Mr Baker schien dasselbe zu denken, denn er stand zunächst etwas zögerlich auf, bevor er ihm mit einem leicht gezwungenen Lächeln die Hand reichte. „Sie müssen Zayn Malik sein. Herzlich Willkommen in meinem Kurs".
Der Typ, Zayn mit Namen, grunzte nur schulterzuckend, schüttelte die ihm angebotene Hand widerwillig und zog dann schnell seine Arme zu sich zurück, als hätte er Angst, Keime abbekommen zu haben, woraufhin die ganze Klasse ihn anstarrte, als ob er eben von der Decke gefallen wäre. Finster erwiderte er die Blicke. „Wollen Sie sich nicht mal kurz vorstellen?". Baker setzte sein bestes Fake-Lächeln auf, was eher aussah wie ein Hund, dem die Zähne wehtaten.
Zayn kaute ein paar mal auf seinem Kaugummi herum, bevor er gelangweilt antwortete: „Zayn Malik. Aus Bradford. Hobbys: Zeichnen und Singen. Ich bin schwul. Falls jemand ein Problem damit hat, kann er sich gleich verpissen".
Die Augen der zuhörenden Schüler wurden immer größer, während Bakers Kopf allmählich zu rauchen begann und seine übliche temperamentvolle Ausstrahlung zurückgewann. „Mr Malik, ich verbiete einen solchen Sprachgebrauch in meinem Kurs". Seine Stimme wurde mit jedem Wort kälter; ganz offensichtlich konnte er den neuen Schüler auf Gedeih und Verderb nicht ausstehen, doch auch diesmal erntete er nur lustloses Schulterzucken. „Wie auch immer, setzen Sie sich. Da hinten ist noch ein Platz".

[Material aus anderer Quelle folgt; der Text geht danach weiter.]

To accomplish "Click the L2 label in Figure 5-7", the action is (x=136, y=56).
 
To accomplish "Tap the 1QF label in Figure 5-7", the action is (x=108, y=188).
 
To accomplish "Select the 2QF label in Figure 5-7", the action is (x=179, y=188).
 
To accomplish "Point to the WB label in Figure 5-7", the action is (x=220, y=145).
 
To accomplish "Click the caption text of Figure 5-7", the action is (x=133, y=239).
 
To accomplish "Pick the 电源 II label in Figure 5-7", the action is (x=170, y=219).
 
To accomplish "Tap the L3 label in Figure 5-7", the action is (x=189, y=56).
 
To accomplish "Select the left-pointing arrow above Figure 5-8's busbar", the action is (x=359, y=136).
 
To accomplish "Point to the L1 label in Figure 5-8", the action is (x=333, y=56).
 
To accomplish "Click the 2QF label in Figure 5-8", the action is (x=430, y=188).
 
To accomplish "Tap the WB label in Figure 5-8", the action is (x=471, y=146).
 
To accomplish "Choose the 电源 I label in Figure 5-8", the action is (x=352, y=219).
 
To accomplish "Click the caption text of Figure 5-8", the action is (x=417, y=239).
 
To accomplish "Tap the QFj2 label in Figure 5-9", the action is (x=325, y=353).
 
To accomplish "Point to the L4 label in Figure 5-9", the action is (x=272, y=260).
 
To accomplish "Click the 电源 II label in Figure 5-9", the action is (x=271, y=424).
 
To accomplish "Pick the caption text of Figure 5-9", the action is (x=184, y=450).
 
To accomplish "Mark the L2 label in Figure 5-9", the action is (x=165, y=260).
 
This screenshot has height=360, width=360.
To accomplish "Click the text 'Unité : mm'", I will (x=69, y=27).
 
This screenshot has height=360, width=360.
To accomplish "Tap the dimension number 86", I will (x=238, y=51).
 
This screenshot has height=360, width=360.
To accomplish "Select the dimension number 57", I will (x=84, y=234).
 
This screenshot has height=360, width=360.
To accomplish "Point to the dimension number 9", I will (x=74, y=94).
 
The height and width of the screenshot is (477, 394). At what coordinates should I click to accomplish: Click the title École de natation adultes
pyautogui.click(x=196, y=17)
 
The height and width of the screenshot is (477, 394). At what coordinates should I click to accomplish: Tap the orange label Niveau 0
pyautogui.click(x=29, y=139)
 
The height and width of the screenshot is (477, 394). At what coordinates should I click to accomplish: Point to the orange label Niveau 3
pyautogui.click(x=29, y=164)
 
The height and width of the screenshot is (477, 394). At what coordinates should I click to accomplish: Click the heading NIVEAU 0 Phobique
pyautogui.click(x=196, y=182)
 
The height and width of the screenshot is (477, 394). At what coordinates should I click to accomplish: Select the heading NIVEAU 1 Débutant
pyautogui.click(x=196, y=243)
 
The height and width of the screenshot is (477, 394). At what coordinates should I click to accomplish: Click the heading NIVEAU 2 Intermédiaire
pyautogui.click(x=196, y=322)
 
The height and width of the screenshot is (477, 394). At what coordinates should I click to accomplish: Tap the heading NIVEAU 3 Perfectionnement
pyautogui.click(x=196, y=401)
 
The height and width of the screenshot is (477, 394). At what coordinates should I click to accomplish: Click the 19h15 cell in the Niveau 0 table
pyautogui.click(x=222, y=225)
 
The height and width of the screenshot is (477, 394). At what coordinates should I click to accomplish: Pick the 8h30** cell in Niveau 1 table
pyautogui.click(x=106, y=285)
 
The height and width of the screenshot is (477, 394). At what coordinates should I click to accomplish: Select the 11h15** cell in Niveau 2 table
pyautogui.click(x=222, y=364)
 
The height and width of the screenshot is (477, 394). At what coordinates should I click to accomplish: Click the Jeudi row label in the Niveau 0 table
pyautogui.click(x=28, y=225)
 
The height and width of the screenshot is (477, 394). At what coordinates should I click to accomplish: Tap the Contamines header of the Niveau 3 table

Entsetzt ging mir auf, dass er den freien Tisch direkt hinter Liam und mir meinte. Liam ließ stöhnend seinen Kopf gegen die Tischkante krachen und raufte sich die Haare. „Nicht schon wieder so ein Arschloch in unserer Nähe". Ich konnte es ihm nicht verübeln: Der Letzte, der an diesem Platz gesessen hatte, war von der Schule geworfen worden, nachdem er mit Drogen erwischt worden war und versucht hatte, einen unserer Lehrer ins Bett zu kriegen. Ungünstigerweise hatte er vorher versucht, sich an Liam heranzumachen, der allerdings durch und durch straight war und deshalb einen Schock fürs Leben davongetragen hatte, als er einen schlabbrigen Kuss auf die Lippen kassiert hatte. Kein Wunder, dass er sich jetzt vor dem Neuen fast in die Hose machte.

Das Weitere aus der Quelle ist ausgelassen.